__WORK ORDER__: Apart from the pictures, output all of the records exactly.

**** DATASET RECORDS ****

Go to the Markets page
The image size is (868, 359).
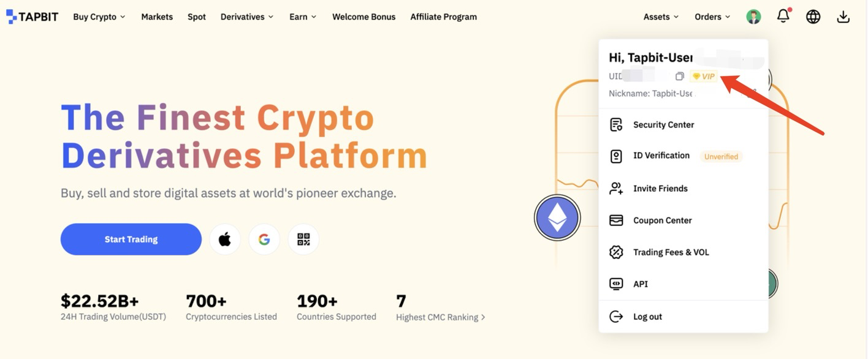click(x=157, y=17)
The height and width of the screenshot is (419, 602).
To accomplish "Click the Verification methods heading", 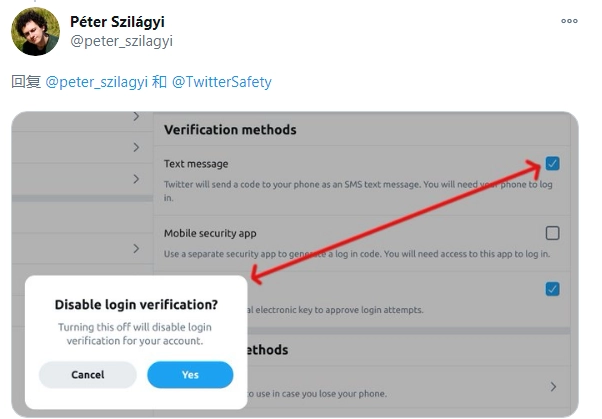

****

__SOLUTION BELOW__:
Go to the Markets page
The image size is (868, 359).
click(x=157, y=17)
The height and width of the screenshot is (419, 602).
To accomplish "Click the Verification methods heading", 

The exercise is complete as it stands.